Allege law requires Christians to violate their religious beliefs



Alabama State Capitol, HIV, gay news, Washington Blade
Alabama State Capitol (Blade file photo by Michael Key)

MONTGOMERY – The Alabama capital’s City Council is being urged to reject a proposed ordinance that would make sexual orientation and gender identity protected classes under the law.  Matthew Clark, the Executive Director of the conservative Alabama Center for Law and Liberty sent a letter on behalf of his group and six allied organizations asking the Council to abandon a vote implementing the ordnance.

According to the letter, the groups allege that the law would require Christians to violate their religious beliefs or face fines under certain circumstances. Prominent among the other signatures is Mathew D. Staver, Chairman of Liberty Counsel which the Southern Poverty Law Center lists as an extremist anti-LGBTQ hate group.

The SPLC, which has its headquarters in Montgomery, writes; “The Liberty Counsel has also been active in the battle against same-sex marriage and hate crimes legislation, which it claimed in a 2007 news release to be “’thought crimes’ laws that violate the right to freedom of speech and of conscience” and will “have a chilling effect on people who have moral or religious objections to homosexual behavior.” In that same release, the Liberty Counsel falsely claimed that the brutal murder of Matthew Shepard in Laramie, Wyo., had nothing to do with homosexuality, but instead was “a bungled robbery.”

In the letter Clark noted; ““As we read the ordinance, churches could be fined if they refuse to allow transgender people to use the bathroom of their choice, and they might be fined if they refused to let same-sex couples use their facilities for weddings,” Clark said. “They could also be fined if they declined to hire non-ministerial personnel, such as facility managers or secretaries, whose sexual orientation or gender identity contradicts the tenants of the church’s faith.”

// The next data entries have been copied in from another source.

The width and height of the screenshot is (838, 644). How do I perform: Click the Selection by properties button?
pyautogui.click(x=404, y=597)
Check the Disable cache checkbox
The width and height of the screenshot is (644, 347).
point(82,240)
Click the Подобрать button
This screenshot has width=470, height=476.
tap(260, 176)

“Christian schools, small business owners, and homeowners are also in the crosshairs. Schools could face liability if they decline to let transgender students use the locker rooms of their choice,” Clark said. “Small business owners like Jack Phillips [referring to Masterpiece Cakeshop v. Colorado Civil Rights Commission] could face liability. And homeowners who list their homes on Airbnb could be fined if they declined to let a same-sex couple engage in sexual activities in their home that violate the tenants of their faith.”

Clark then warned the City Council that if it passes the ordinance, litigation could result and the City would likely lose.

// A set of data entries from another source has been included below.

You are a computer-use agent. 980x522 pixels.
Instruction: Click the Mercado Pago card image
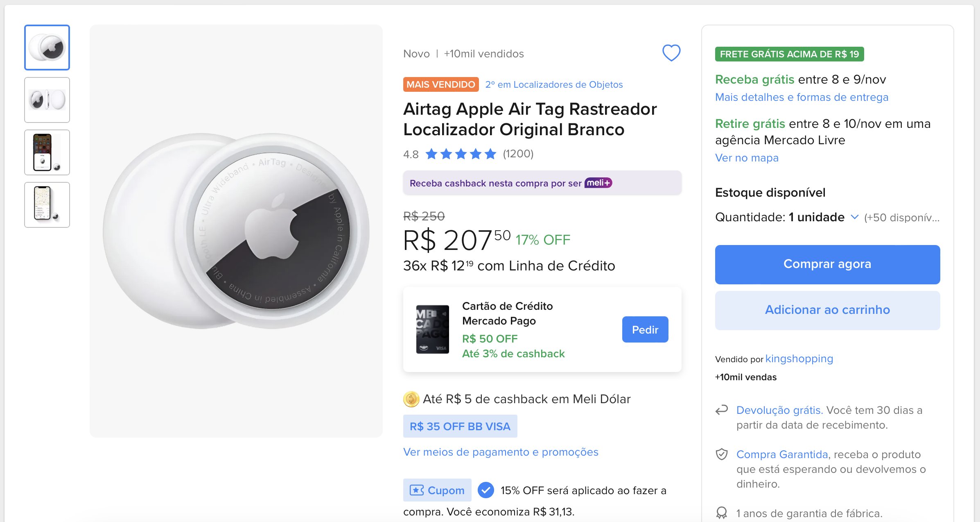click(432, 329)
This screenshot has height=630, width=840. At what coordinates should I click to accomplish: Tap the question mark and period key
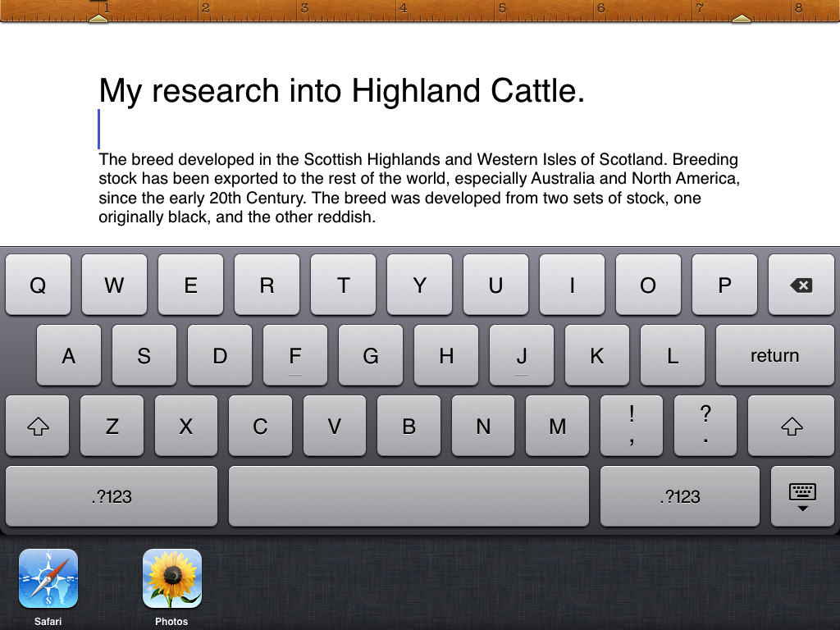(x=705, y=426)
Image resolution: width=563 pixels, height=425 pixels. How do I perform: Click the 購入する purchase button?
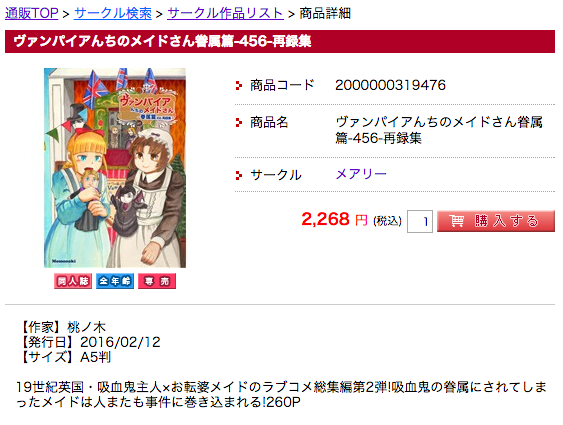coord(496,221)
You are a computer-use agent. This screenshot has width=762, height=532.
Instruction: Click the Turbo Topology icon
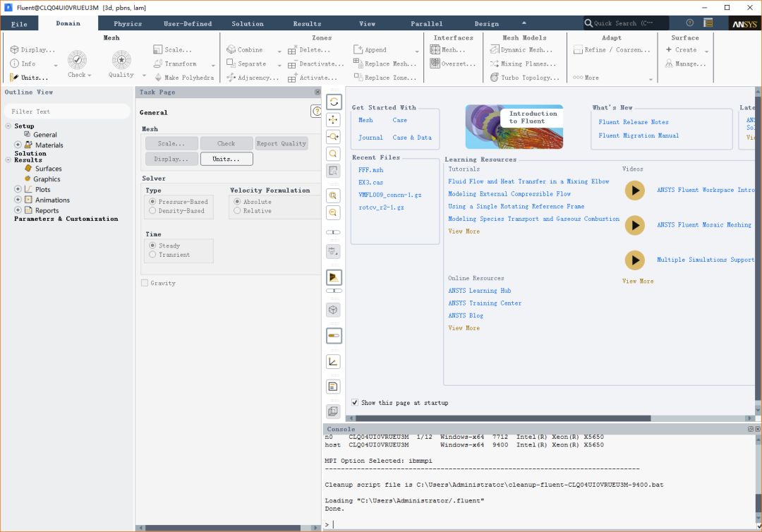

The Montgomery Advertiser reported last month that City Mayor Steven Reed said a council vote in favor of the LGTBQ nondiscrimination ordinance that’s now being drafted in Montgomery would send a message. 

“There are signals that communities can send, and this is an important signal not only to those residents that live here right now but people all over the country that have maybe one idea of Alabama and Montgomery, and we want to show them that there’s a different reality here,” he said. 

Reed and his team have been working with the Human Rights Campaign and other advocacy groups to draft an ordinance that would expand protections for LGBTQ residents in the state’s capital city. The proposed measure, which would specifically target discrimination in government, employment and housing based on sexual orientation or gender identity the Advertiser reported.